### Exercise instructions
Without altering anything, repeat each of the records.

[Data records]
● ● ●
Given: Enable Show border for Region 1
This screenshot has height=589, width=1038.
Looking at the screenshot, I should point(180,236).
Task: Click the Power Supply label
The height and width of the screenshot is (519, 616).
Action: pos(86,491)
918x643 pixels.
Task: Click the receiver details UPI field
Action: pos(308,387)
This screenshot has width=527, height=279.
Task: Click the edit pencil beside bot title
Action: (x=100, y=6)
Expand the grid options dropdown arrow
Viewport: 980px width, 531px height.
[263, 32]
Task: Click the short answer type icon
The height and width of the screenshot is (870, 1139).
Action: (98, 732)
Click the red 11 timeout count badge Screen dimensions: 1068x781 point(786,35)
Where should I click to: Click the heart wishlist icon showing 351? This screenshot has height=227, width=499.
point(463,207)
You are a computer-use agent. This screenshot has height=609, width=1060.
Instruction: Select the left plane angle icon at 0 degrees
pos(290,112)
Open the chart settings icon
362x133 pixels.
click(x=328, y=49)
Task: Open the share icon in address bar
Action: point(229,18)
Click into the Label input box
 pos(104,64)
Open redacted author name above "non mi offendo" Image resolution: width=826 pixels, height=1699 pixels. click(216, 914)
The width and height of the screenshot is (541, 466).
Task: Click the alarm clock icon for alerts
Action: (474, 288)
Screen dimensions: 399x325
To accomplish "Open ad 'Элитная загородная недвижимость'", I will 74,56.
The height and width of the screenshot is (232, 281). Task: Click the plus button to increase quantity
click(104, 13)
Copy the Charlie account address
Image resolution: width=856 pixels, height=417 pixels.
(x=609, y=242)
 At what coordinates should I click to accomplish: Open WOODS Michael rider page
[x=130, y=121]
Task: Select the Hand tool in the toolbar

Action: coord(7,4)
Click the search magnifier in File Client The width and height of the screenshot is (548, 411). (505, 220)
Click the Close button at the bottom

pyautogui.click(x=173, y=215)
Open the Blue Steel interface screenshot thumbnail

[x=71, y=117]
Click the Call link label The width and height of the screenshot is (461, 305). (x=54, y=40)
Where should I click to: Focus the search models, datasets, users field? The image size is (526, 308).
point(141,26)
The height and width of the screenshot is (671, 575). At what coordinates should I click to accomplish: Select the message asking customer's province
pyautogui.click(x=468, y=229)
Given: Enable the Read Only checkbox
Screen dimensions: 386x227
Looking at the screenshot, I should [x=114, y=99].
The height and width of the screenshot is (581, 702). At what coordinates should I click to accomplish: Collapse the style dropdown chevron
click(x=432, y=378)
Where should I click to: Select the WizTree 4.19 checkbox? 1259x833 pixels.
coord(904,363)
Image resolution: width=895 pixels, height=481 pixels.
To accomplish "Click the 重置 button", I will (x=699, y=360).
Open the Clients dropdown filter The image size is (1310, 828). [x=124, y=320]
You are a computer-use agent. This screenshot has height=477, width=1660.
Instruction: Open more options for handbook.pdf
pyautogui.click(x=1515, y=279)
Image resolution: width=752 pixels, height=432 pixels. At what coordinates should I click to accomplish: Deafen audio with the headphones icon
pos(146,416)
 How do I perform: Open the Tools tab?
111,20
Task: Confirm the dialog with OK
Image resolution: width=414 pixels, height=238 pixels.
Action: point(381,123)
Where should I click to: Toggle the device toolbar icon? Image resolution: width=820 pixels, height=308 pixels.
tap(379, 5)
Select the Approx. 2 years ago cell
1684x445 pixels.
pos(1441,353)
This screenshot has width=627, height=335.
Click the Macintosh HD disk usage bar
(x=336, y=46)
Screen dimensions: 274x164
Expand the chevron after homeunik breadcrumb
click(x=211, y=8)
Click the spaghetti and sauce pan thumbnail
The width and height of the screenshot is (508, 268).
● ● ●
### Reply
Given: Enable Show border for Region 1
This screenshot has height=589, width=1038.
Looking at the screenshot, I should point(180,236).
Task: Click the Power Supply label
The height and width of the screenshot is (519, 616).
Action: pos(86,491)
918x643 pixels.
Task: Click the receiver details UPI field
Action: pos(308,387)
This screenshot has width=527, height=279.
Task: Click the edit pencil beside bot title
Action: (x=100, y=6)
Expand the grid options dropdown arrow
Viewport: 980px width, 531px height.
[263, 32]
Task: Click the short answer type icon
The height and width of the screenshot is (870, 1139).
Action: (98, 732)
Click the red 11 timeout count badge Screen dimensions: 1068x781 point(786,35)
Where should I click to: Click the heart wishlist icon showing 351? This screenshot has height=227, width=499.
point(463,207)
You are a computer-use agent. This screenshot has height=609, width=1060.
Instruction: Select the left plane angle icon at 0 degrees
pos(290,112)
Open the chart settings icon
362x133 pixels.
click(x=328, y=49)
Task: Open the share icon in address bar
Action: point(229,18)
Click into the Label input box
 pos(104,64)
Open redacted author name above "non mi offendo" Image resolution: width=826 pixels, height=1699 pixels. click(216, 914)
The width and height of the screenshot is (541, 466).
Task: Click the alarm clock icon for alerts
Action: (474, 288)
Screen dimensions: 399x325
To accomplish "Open ad 'Элитная загородная недвижимость'", I will 74,56.
The height and width of the screenshot is (232, 281). Task: Click the plus button to increase quantity
click(104, 13)
Copy the Charlie account address
Image resolution: width=856 pixels, height=417 pixels.
(x=609, y=242)
 At what coordinates should I click to accomplish: Open WOODS Michael rider page
[x=130, y=121]
Task: Select the Hand tool in the toolbar

Action: coord(7,4)
Click the search magnifier in File Client The width and height of the screenshot is (548, 411). (505, 220)
Click the Close button at the bottom

pyautogui.click(x=173, y=215)
Open the Blue Steel interface screenshot thumbnail

[x=71, y=117]
Click the Call link label The width and height of the screenshot is (461, 305). (x=54, y=40)
Where should I click to: Focus the search models, datasets, users field? The image size is (526, 308).
point(141,26)
The height and width of the screenshot is (671, 575). At what coordinates should I click to accomplish: Select the message asking customer's province
pyautogui.click(x=468, y=229)
Given: Enable the Read Only checkbox
Screen dimensions: 386x227
Looking at the screenshot, I should [x=114, y=99].
The height and width of the screenshot is (581, 702). At what coordinates should I click to accomplish: Collapse the style dropdown chevron
click(x=432, y=378)
Where should I click to: Select the WizTree 4.19 checkbox? 1259x833 pixels.
coord(904,363)
Image resolution: width=895 pixels, height=481 pixels.
To accomplish "Click the 重置 button", I will (x=699, y=360).
Open the Clients dropdown filter The image size is (1310, 828). [x=124, y=320]
You are a computer-use agent. This screenshot has height=477, width=1660.
Instruction: Open more options for handbook.pdf
pyautogui.click(x=1515, y=279)
Image resolution: width=752 pixels, height=432 pixels. At what coordinates should I click to accomplish: Deafen audio with the headphones icon
pos(146,416)
 How do I perform: Open the Tools tab?
111,20
Task: Confirm the dialog with OK
Image resolution: width=414 pixels, height=238 pixels.
Action: point(381,123)
Where should I click to: Toggle the device toolbar icon? Image resolution: width=820 pixels, height=308 pixels.
tap(379, 5)
Select the Approx. 2 years ago cell
1684x445 pixels.
pos(1441,353)
This screenshot has width=627, height=335.
Click the Macintosh HD disk usage bar
(x=336, y=46)
Screen dimensions: 274x164
Expand the chevron after homeunik breadcrumb
click(x=211, y=8)
Click the spaghetti and sauce pan thumbnail
The width and height of the screenshot is (508, 268).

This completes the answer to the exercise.